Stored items
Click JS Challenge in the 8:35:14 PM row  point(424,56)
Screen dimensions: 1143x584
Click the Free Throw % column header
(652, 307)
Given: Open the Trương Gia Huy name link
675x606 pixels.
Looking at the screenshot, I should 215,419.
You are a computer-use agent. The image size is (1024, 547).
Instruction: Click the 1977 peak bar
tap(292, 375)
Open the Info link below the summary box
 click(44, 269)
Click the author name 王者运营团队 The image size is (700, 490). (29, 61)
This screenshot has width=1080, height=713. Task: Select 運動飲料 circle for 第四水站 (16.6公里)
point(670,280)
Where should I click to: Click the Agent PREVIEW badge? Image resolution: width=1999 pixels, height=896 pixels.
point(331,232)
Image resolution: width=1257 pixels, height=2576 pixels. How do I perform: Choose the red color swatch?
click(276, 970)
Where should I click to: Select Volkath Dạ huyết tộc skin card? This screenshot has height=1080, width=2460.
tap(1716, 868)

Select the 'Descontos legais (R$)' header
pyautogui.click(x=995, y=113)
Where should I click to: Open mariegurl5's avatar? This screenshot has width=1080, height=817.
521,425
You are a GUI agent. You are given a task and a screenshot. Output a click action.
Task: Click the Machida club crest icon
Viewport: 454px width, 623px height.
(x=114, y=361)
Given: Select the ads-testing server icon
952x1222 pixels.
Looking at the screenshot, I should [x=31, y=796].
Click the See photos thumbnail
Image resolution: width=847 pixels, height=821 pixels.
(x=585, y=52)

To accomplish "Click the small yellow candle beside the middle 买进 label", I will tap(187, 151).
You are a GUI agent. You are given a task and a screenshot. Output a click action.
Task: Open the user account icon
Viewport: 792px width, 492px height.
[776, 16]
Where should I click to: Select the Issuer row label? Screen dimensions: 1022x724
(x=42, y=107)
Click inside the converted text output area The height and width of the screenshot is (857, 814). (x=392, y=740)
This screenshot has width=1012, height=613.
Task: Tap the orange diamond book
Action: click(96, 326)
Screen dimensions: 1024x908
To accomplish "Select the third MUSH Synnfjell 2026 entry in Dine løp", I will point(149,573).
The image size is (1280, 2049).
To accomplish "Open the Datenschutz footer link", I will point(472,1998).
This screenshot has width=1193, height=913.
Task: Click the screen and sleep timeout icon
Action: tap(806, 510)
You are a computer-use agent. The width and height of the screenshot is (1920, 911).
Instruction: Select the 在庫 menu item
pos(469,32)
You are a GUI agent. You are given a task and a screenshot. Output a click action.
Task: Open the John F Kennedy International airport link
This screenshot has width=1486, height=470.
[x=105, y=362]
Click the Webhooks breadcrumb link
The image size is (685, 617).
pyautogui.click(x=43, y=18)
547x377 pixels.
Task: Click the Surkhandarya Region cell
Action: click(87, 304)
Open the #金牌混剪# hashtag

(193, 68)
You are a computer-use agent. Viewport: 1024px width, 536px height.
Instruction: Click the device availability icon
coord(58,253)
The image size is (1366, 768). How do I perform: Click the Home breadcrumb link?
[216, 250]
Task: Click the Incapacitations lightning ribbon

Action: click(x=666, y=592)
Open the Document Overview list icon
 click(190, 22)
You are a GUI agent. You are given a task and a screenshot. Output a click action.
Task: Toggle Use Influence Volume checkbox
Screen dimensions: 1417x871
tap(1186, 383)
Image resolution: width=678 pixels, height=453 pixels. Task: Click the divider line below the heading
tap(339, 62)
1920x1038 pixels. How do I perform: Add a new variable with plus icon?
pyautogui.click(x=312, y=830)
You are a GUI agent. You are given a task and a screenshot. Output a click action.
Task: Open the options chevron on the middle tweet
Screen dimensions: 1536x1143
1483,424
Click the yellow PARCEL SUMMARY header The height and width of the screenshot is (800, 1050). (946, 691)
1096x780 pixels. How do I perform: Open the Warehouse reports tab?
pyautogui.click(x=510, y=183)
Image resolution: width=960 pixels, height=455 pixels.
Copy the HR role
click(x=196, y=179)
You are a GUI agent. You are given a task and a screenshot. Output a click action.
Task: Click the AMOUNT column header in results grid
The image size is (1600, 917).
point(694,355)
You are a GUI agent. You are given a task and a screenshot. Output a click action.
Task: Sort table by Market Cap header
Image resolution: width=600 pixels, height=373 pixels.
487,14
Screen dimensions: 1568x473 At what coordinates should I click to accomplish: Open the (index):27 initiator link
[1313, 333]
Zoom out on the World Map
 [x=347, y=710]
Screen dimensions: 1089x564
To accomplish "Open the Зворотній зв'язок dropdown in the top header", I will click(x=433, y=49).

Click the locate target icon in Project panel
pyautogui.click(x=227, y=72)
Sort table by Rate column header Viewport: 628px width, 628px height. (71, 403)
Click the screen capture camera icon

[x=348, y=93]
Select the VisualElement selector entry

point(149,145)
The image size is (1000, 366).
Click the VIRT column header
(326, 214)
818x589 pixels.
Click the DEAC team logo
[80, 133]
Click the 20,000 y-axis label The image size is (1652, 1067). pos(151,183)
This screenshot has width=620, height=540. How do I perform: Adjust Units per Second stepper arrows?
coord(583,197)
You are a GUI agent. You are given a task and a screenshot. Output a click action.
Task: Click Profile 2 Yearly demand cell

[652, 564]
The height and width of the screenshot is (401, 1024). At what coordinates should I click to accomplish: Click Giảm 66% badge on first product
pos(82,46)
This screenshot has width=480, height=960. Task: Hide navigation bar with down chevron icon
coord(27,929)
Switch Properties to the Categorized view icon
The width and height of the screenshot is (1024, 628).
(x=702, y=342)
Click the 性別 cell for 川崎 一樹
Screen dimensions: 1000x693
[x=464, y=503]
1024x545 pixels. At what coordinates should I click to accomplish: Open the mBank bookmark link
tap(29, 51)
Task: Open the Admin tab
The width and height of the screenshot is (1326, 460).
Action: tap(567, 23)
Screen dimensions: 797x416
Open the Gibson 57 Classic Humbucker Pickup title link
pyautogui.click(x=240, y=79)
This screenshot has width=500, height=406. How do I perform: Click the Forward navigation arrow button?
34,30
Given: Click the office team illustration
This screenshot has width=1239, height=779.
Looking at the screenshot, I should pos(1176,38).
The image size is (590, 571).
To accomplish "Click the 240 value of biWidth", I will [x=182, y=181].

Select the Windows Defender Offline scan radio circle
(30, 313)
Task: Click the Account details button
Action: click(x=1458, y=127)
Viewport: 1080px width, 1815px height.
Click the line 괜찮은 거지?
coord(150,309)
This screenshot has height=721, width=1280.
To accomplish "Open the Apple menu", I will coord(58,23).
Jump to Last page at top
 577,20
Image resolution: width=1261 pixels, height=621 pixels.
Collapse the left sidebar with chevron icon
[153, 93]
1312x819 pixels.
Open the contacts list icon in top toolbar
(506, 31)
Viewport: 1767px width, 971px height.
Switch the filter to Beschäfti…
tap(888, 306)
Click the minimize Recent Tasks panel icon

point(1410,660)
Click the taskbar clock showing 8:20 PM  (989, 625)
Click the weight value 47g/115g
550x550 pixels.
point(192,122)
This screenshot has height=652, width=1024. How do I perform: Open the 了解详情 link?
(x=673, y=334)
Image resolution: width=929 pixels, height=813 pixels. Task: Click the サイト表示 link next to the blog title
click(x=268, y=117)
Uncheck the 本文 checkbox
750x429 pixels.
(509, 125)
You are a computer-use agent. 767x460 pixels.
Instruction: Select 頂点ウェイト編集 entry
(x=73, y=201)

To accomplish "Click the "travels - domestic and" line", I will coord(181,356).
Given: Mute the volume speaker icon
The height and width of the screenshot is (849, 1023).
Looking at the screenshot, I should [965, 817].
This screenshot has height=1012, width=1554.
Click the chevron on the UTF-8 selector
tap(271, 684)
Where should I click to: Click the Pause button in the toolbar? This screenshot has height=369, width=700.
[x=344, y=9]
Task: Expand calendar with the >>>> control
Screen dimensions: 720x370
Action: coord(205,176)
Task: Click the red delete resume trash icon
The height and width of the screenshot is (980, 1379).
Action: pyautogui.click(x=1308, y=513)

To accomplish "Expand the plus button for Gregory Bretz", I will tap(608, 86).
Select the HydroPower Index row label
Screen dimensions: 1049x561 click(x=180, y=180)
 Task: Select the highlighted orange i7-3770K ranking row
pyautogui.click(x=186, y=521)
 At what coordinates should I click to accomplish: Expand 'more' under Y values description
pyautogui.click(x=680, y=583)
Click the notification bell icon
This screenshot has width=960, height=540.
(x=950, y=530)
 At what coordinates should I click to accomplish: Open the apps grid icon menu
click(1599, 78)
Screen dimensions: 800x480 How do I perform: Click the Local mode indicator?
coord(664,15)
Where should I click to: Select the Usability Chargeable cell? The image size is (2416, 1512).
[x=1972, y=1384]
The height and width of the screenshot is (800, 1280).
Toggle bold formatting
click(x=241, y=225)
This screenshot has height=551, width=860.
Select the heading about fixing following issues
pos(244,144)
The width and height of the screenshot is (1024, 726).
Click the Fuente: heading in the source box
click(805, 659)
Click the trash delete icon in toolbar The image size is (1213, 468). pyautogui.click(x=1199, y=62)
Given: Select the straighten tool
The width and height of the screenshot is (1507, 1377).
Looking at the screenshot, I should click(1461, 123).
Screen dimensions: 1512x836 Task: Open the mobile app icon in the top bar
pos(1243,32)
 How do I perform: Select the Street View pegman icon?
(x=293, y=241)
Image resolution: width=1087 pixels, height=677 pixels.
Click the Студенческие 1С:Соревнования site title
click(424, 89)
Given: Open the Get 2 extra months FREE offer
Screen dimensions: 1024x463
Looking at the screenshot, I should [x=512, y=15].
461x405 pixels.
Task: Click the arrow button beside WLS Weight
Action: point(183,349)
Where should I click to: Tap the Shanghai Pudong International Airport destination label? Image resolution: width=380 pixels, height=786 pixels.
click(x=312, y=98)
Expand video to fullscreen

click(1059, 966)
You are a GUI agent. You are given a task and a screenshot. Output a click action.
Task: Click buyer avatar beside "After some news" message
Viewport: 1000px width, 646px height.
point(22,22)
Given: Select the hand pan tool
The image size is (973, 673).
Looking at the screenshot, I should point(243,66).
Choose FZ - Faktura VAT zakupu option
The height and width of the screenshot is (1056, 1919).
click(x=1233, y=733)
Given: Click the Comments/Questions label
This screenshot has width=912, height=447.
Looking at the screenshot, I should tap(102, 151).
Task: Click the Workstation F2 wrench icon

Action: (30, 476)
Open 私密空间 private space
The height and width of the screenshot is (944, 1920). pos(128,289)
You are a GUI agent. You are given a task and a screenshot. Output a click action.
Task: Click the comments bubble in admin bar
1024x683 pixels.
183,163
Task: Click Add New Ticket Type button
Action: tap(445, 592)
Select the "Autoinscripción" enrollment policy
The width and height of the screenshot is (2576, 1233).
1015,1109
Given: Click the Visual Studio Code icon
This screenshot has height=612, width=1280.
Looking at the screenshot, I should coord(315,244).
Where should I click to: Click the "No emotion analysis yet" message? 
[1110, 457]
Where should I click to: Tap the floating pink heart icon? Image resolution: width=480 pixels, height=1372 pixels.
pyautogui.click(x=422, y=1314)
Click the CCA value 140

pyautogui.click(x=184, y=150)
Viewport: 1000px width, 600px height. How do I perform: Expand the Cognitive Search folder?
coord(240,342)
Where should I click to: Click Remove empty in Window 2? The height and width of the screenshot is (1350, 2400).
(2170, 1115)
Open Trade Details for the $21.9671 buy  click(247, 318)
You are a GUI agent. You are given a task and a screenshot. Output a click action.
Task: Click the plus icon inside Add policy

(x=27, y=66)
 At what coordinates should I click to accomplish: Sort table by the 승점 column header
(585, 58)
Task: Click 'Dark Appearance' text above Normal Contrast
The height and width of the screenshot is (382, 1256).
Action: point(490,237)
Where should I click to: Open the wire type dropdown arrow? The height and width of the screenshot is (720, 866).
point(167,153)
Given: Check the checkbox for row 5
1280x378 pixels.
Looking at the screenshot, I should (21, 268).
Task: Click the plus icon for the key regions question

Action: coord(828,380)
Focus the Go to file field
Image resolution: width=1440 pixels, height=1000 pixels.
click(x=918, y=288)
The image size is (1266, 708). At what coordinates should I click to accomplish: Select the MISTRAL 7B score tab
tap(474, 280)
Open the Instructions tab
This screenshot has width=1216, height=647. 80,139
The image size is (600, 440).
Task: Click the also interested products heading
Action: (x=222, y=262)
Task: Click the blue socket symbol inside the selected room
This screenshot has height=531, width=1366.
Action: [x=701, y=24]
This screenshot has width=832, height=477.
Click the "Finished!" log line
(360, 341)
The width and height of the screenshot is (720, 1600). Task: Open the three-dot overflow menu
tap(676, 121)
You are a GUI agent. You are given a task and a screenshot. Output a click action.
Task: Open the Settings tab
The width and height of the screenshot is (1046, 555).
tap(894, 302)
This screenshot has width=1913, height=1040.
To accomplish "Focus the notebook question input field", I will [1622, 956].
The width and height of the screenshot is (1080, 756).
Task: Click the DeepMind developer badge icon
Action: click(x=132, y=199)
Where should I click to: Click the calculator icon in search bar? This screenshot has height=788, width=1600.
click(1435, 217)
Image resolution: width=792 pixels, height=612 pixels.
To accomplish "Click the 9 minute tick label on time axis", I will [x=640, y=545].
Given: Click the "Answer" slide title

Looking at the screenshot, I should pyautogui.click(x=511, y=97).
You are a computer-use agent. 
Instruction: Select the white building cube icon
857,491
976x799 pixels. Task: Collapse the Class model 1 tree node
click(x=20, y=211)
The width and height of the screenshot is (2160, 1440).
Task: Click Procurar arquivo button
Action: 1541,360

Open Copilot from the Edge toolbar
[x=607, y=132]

What needs to be done
Please output only the lines from the first line of the entries through the line with "You are a computer-use agent. The image", both included, exactly as written.

Written response
Click JS Challenge in the 8:35:14 PM row  point(424,56)
Screen dimensions: 1143x584
Click the Free Throw % column header
(652, 307)
Given: Open the Trương Gia Huy name link
675x606 pixels.
Looking at the screenshot, I should 215,419.
You are a computer-use agent. The image size is (1024, 547).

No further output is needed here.